| PROBLEM REQUIREMENTS |
Set it all down exactly, every record and every line.

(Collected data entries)
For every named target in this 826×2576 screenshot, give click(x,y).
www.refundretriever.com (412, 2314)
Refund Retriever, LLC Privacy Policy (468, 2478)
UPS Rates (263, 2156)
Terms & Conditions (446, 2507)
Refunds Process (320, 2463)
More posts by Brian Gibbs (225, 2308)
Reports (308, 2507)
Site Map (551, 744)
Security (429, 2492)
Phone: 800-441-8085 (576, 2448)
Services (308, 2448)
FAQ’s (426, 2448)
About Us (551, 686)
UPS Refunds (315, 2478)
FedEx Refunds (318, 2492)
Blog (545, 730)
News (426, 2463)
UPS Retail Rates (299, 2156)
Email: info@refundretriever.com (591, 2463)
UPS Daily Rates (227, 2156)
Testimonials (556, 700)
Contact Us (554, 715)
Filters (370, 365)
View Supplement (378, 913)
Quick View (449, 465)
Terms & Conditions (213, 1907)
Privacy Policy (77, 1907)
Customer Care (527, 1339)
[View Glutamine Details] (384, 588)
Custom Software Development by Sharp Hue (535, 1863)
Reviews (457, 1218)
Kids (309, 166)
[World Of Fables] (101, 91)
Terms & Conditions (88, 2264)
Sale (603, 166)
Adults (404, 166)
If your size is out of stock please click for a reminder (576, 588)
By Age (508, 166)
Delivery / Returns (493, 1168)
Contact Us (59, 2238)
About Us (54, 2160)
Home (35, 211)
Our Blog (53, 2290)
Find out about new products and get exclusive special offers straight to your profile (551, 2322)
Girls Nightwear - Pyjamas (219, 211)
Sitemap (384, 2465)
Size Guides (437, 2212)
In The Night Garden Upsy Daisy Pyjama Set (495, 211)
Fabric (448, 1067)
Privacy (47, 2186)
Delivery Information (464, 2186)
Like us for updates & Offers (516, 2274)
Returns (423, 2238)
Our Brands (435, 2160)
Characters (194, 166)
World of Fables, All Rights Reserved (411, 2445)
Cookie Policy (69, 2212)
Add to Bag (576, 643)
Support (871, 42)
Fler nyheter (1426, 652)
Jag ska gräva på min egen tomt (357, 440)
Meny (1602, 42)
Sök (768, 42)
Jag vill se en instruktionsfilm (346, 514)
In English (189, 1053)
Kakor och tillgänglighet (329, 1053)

| EXERCISE ANSWER |
For every named target in this 826×2576 screenshot, give click(x,y).
www.refundretriever.com (412, 2314)
Refund Retriever, LLC Privacy Policy (468, 2478)
UPS Rates (263, 2156)
Terms & Conditions (446, 2507)
Refunds Process (320, 2463)
More posts by Brian Gibbs (225, 2308)
Reports (308, 2507)
Site Map (551, 744)
Security (429, 2492)
Phone: 800-441-8085 (576, 2448)
Services (308, 2448)
FAQ’s (426, 2448)
About Us (551, 686)
UPS Refunds (315, 2478)
FedEx Refunds (318, 2492)
Blog (545, 730)
News (426, 2463)
UPS Retail Rates (299, 2156)
Email: info@refundretriever.com (591, 2463)
UPS Daily Rates (227, 2156)
Testimonials (556, 700)
Contact Us (554, 715)
Filters (370, 365)
View Supplement (378, 913)
Quick View (449, 465)
Terms & Conditions (213, 1907)
Privacy Policy (77, 1907)
Customer Care (527, 1339)
[View Glutamine Details] (384, 588)
Custom Software Development by Sharp Hue (535, 1863)
Reviews (457, 1218)
Kids (309, 166)
[World Of Fables] (101, 91)
Terms & Conditions (88, 2264)
Sale (603, 166)
Adults (404, 166)
If your size is out of stock please click for a reminder (576, 588)
By Age (508, 166)
Delivery / Returns (493, 1168)
Contact Us (59, 2238)
About Us (54, 2160)
Home (35, 211)
Our Blog (53, 2290)
Find out about new products and get exclusive special offers straight to your profile (551, 2322)
Girls Nightwear - Pyjamas (219, 211)
Sitemap (384, 2465)
Size Guides (437, 2212)
In The Night Garden Upsy Daisy Pyjama Set (495, 211)
Fabric (448, 1067)
Privacy (47, 2186)
Delivery Information (464, 2186)
Like us for updates & Offers (516, 2274)
Returns (423, 2238)
Our Brands (435, 2160)
Characters (194, 166)
World of Fables, All Rights Reserved (411, 2445)
Cookie Policy (69, 2212)
Add to Bag (576, 643)
Support (871, 42)
Fler nyheter (1426, 652)
Jag ska gräva på min egen tomt (357, 440)
Meny (1602, 42)
Sök (768, 42)
Jag vill se en instruktionsfilm (346, 514)
In English (189, 1053)
Kakor och tillgänglighet (329, 1053)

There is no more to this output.